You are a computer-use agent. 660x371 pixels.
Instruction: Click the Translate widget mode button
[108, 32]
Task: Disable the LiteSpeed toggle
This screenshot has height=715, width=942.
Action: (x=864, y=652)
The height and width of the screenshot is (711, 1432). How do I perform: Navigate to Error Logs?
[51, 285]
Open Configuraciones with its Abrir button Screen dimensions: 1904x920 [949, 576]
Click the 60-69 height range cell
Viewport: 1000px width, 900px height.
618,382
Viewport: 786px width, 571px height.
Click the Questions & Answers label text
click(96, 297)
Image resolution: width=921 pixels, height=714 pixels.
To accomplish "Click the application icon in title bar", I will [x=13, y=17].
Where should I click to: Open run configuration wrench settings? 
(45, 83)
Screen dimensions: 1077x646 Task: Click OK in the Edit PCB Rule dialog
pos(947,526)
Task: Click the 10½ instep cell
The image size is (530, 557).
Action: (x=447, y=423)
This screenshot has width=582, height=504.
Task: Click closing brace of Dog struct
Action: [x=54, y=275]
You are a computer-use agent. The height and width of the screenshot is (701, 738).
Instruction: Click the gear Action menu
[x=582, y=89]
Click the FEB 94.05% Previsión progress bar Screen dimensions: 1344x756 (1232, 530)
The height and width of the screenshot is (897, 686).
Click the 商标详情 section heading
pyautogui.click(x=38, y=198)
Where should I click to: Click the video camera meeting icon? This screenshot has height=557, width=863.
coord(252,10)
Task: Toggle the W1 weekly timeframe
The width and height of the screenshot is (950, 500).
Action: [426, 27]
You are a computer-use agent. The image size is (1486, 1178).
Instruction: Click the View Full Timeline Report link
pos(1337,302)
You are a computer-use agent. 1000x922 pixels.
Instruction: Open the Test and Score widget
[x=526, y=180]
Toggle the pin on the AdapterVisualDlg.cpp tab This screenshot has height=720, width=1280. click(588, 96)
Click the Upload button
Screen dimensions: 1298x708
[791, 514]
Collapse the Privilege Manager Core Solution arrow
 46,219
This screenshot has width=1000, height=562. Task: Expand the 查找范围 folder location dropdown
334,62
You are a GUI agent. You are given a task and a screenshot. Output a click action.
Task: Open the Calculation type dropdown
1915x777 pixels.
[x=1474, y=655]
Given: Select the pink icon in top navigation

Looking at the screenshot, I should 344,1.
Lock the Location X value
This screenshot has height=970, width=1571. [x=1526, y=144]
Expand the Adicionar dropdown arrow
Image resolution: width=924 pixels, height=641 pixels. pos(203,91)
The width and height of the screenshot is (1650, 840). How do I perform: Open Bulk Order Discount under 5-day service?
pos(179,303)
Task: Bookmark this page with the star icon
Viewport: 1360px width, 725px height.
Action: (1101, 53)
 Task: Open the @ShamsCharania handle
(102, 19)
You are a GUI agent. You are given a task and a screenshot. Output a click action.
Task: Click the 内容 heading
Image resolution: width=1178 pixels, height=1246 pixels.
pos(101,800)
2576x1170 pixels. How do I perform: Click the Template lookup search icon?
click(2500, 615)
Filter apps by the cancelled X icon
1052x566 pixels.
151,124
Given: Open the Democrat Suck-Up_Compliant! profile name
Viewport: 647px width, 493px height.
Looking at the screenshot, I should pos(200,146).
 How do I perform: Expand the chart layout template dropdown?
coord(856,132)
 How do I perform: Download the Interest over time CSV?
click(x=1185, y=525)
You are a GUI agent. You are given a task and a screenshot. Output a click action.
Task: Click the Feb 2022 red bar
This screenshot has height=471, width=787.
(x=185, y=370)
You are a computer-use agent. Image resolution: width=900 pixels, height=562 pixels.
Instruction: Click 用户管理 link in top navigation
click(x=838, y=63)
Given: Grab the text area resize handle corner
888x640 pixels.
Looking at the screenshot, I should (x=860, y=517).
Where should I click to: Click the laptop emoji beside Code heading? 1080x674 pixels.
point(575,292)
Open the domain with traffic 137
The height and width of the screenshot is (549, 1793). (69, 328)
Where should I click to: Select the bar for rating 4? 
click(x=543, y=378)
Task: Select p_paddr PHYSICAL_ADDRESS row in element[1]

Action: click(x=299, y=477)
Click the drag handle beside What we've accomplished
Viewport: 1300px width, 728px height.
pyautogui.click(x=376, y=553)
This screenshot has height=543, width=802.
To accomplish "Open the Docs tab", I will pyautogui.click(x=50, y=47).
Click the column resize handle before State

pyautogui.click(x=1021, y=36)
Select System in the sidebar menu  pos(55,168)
****************
**PROBLEM DETAILS**. Show all lines above containing "agent".

**REPLY**.
You are a computer-use agent. 660x371 pixels.
You are a computer-use agent. The height and width of the screenshot is (701, 738).
You are a computer-use agent. The image size is (1486, 1178).
You are a computer-use agent. 1000x922 pixels.
You are a GUI agent. You are given a task and a screenshot. Output a click action.
You are a GUI agent. You are given a task and a screenshot. Output a click action.
You are a GUI agent. You are given a task and a screenshot. Output a click action.
You are a computer-use agent. Image resolution: width=900 pixels, height=562 pixels.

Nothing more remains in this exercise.